* _Task goal_
Set down each record exactly. Omit the pictures.
--- Exercise data Enclosed Below ---
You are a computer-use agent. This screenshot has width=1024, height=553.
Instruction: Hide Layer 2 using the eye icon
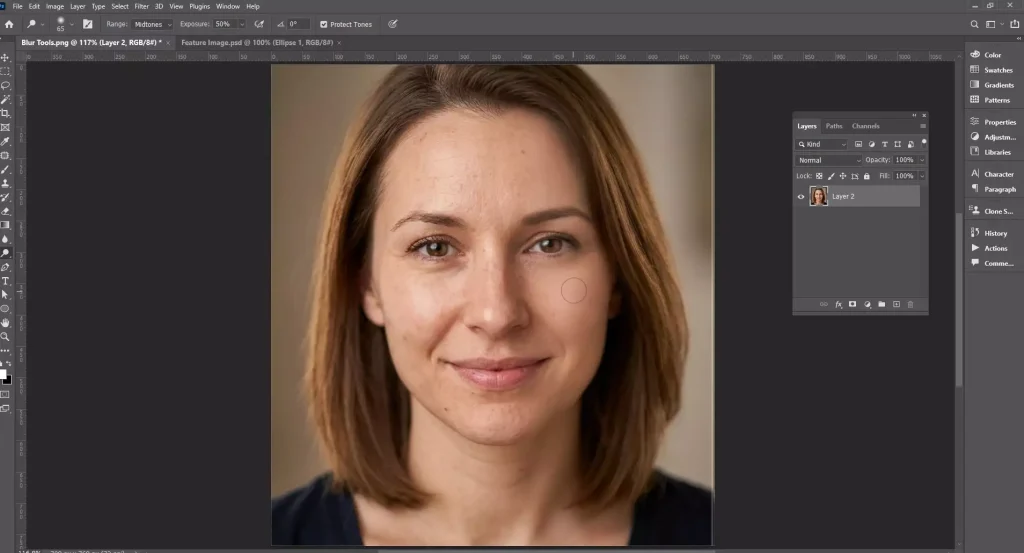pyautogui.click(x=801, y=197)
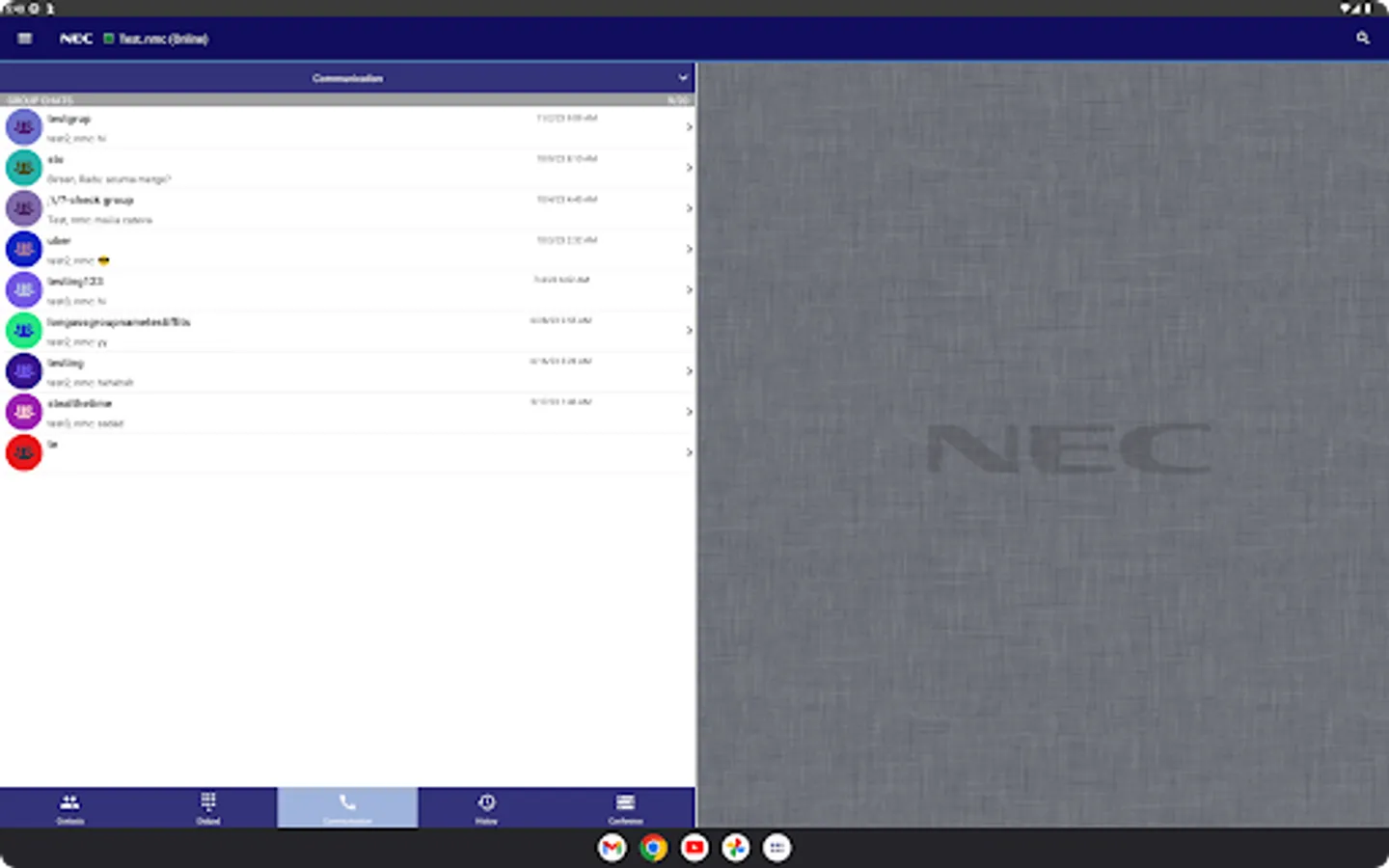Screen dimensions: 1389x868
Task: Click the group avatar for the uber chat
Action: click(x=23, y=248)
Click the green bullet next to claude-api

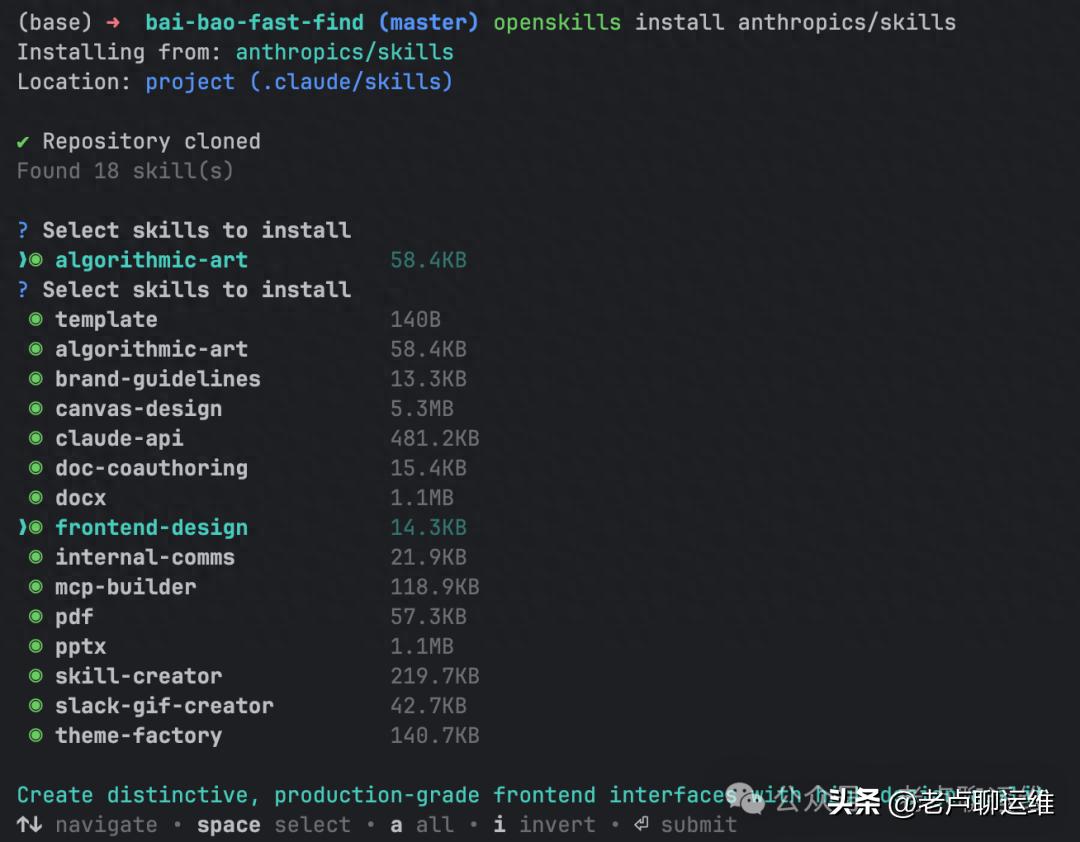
--- End of Enclosed Exercise data ---
* _Exercise response_
You are a computer-use agent. This screenshot has width=1024, height=553.
Instruction: Hide Layer 2 using the eye icon
pyautogui.click(x=801, y=197)
Screen dimensions: 1389x868
Task: Click the group avatar for the uber chat
Action: click(x=23, y=248)
Click the green bullet next to claude-api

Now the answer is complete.